The ever-increasing regulatory environment has expanded the scope of the work performed by company secretarial functions. The Financial Services industry has experienced the most significant regulatory changes following the financial crisis. There is no sign of this slowing down. An example is the Senior Managers & Certification Regime introduced in 2016 by the FCA in the banking sector that has now been extended to almost all regulated firms with an implementation date of December 2019.

The additional requirement to provide support to implement and oversee any continuing obligations adds increased pressure on the function. The majority of the regulations touch on different departments and provides opportunities for the function to work collaboratively with other departments.

How do you think emerging technologies such as AI and blockchain will impact the role of governance professionals in the future?

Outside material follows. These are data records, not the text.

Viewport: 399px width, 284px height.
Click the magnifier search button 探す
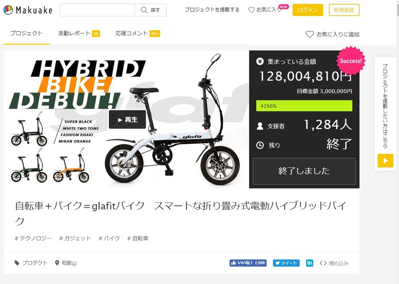pyautogui.click(x=150, y=10)
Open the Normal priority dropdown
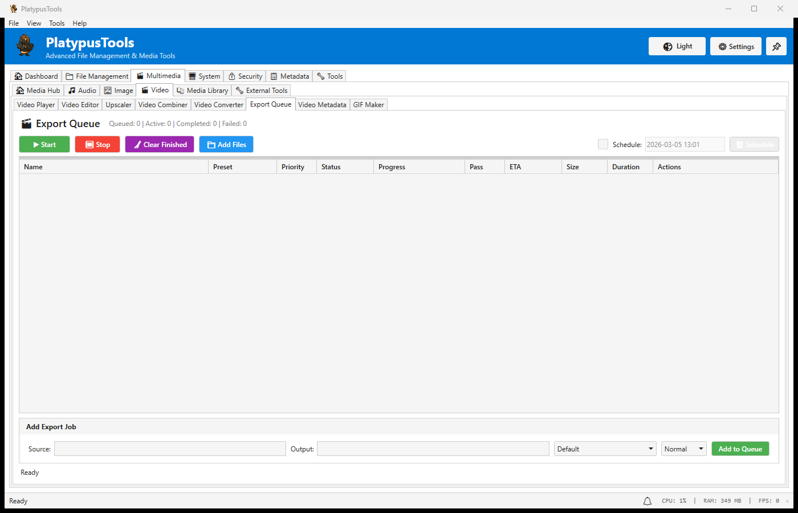 683,449
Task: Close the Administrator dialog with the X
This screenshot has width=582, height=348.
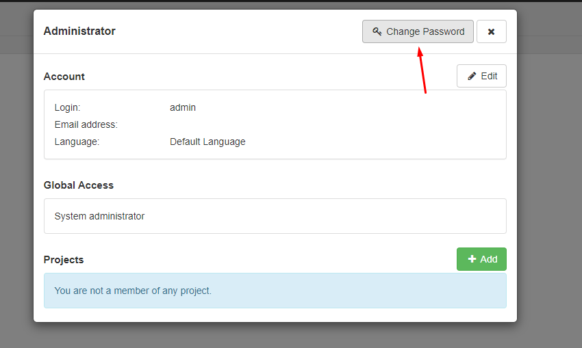Action: click(x=491, y=31)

I see AI and blockchain unburdening the company secretarial function of some but not all of the administrative elements of role. It’s unlikely to happen as quickly as some would like or anticipate, as there can be challenges getting sign off for new technology (for example budget constraints). Technology also comes with its own issues and vulnerabilities.

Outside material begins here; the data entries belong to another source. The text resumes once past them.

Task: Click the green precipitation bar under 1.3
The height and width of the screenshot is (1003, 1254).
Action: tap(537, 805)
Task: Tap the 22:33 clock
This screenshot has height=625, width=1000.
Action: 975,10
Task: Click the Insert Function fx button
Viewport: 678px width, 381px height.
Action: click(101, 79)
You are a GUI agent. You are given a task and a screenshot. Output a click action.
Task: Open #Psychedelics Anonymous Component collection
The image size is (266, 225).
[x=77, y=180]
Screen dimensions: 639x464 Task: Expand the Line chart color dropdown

The role of governance professionals has already changed over the past 10 -15 years. Effective AI and blockchain have the potential to further support the evolution of the role. Governance professionals could then continue to focus on more strategic matters and be leveraged as trusted advisors to the board. Greater emphasis would be placed on emotional intelligence and skills that require sound judgement that cannot be automated. This could help demonstrate more overtly the value governance professionals can add, for those willing to rise to the challenge. As the focus of the board and business often relate to added value.  

Do you think that board members fully understand the company secretary's role?

I believe some boards have a good understanding of the company secretary’s role. However, the role can vary significantly from one business to another. Factors such as the level of engagement of the company secretary can impact the board members’ understanding of the role, as well as individual board members’ experiences.

The changing role and the growing expectation of good governance globally, coupled with the work the ICSA and its members are doing, will hopefully help to improve the understanding of more than just board members but all functions and society more generally.

In your opinion, what is the main barrier to good corporate governance?

There is more than one main barrier to good corporate governance and this can vary from one business to another. I believe the primary barriers are lack of understanding, misconceptions or experience of poor execution of good governance that all result in a lack of engagement. When corporate governance is turned into a tick box exercise it can become laborious and be perceived as another hurdle designed to slow down the decision-making process without adding value. This is where having an engaged company secretary who understand the business and can be pragmatic in its application where possible can be a great facilitator rather than be seen as an obstacle to overcome.

There's a lot of talk around diversity in the boardroom, also beyond gender. What are your thoughts on this?

Diversity in the boardroom has been a hot topic for some time and I am disappointed in how long progress is taking. I am an advocate for diversity irrespective of the category, and I see it as fundamental in this ever changing and globalised world. I have previously been averse to the use of quotas but seeing the challenges we have had with gender diversity not just at board level but the c-suite over the decades, I do on occasion find myself questioning whether it may be the only way to progress things. Controversial, I know, but I find it hard to believe that diverse talent isn’t out there, so the meritocracy argument shouldn’t be the big issue it can be made out to be. It may in the interim be the only way to really move the needle on diversity in the boardroom.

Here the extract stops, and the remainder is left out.